**DOCUMENT PASSAGE:**
In ‘Blue Venom,’ a middle-aged employee of a private firm is arrested on the morning of 27th March and taken to a torture cell. There, he is tortured slowly to death – only for being a namesake of the rebel poet Kazi Nazrul Islam. Not only the viciousness of the captors but also their ignorance lies exposed.

In ‘Forbidden Incense,’ a woman returns to her paternal village after her journalist husband has been made to disappear on the night of the 25th of March. Here she meets a boy with a Muslim name – his entire family has been killed by the Pakistani army. The village has turned into a slaughterhouse. They are caught while gathering the corpses scattered everywhere to give them a decent burial. National and personal histories mingle.

Syed Shamsul Haq's flowing depiction of 1971 through the living language of these two novellas make readers who haven’t witnessed the war relive the terror and disgust of the sufferers.

 

SYED SHAMSUL HAQ

Syed Shamsul Haq is an eminent Bangladeshi poet and writer. He was born in Kurigram in 1935. A versatile wordsmith working across forms – novels, short fiction, poetry, verse plays, essays and translations – he is the youngest writer in Bangladesh to be honoured with the Bangla Academy Award, at the age of 29. He has also received the Ekushey Podok, the National Poetry Award and many other literary prizes. His works are part of the school and college curricula in Bangladesh.

**PROMPT 1:**
Answer these from the book description:
(a) On what morning is the employee in ‘Blue Venom’ arrested?
(b) What work did the husband in ‘Forbidden Incense’ do?
(c) At what age did Syed Shamsul Haq receive the Bangla Academy Award?
**PROMPT 2:** Reproduce the stretch of the book description from "In ‘Forbidden Incense,’" through "of the sufferers.", word for word.

**INPUT DATA:**

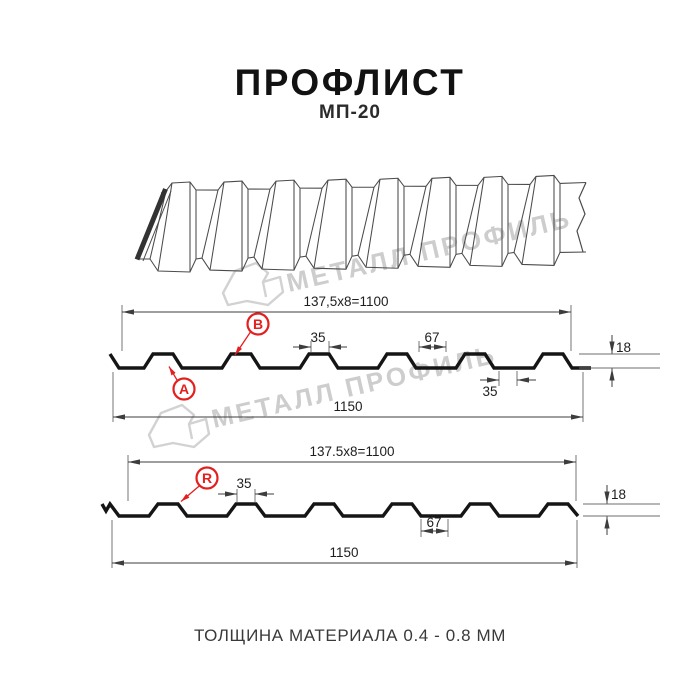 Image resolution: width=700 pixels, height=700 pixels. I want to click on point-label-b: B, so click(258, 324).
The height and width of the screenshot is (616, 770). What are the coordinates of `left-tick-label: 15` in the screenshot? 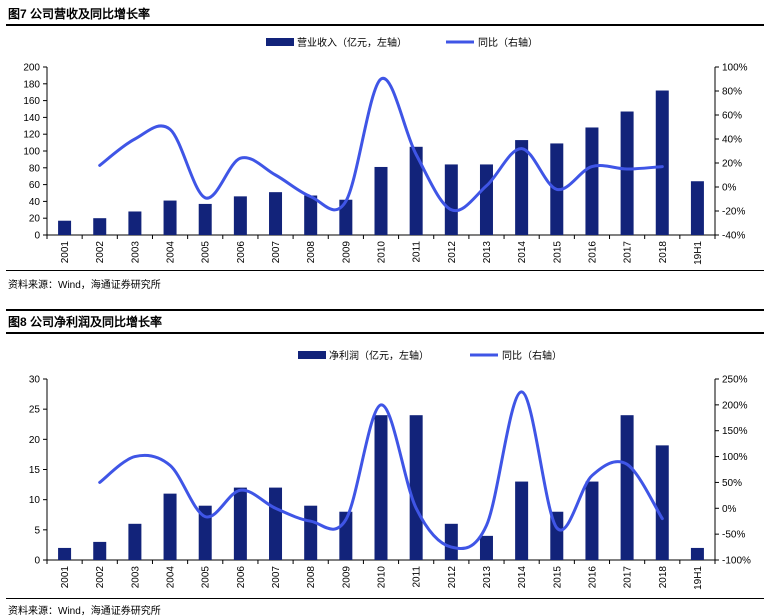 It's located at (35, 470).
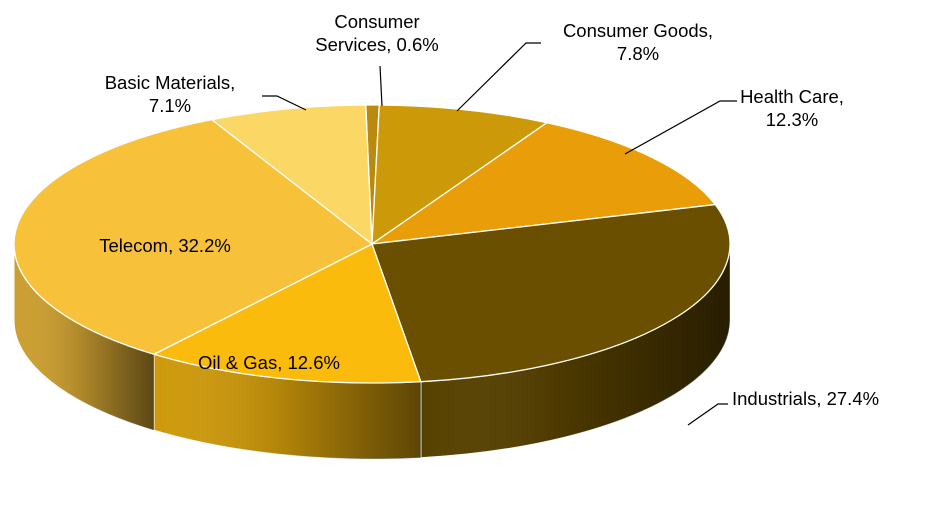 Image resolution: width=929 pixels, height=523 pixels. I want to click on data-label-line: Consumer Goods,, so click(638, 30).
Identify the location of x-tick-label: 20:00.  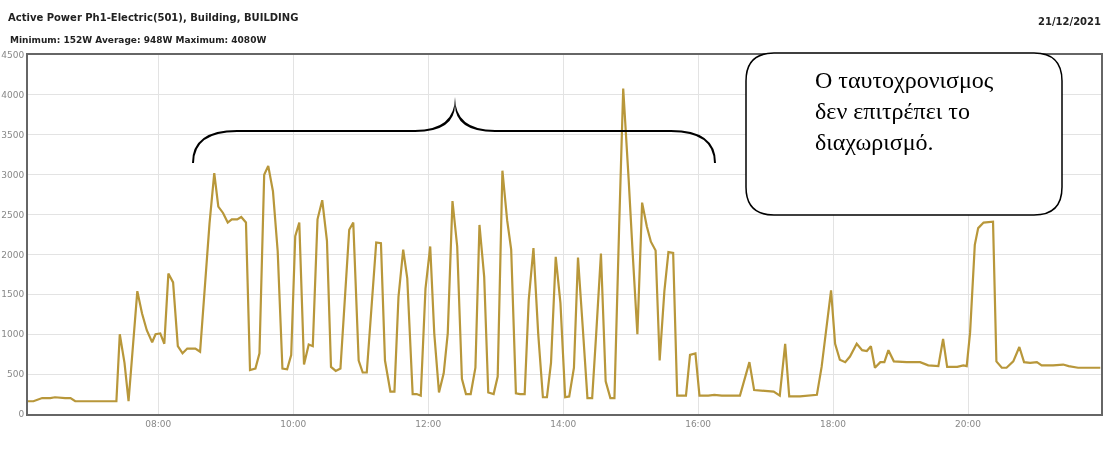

**EXERCISE SOLUTION 1:**
(a) The morning of 27th March.
(b) He was a journalist.
(c) At 29.

**EXERCISE SOLUTION 2:**
In ‘Forbidden Incense,’ a woman returns to her paternal village after her journalist husband has been made to disappear on the night of the 25th of March. Here she meets a boy with a Muslim name – his entire family has been killed by the Pakistani army. The village has turned into a slaughterhouse. They are caught while gathering the corpses scattered everywhere to give them a decent burial. National and personal histories mingle.

Syed Shamsul Haq's flowing depiction of 1971 through the living language of these two novellas make readers who haven’t witnessed the war relive the terror and disgust of the sufferers.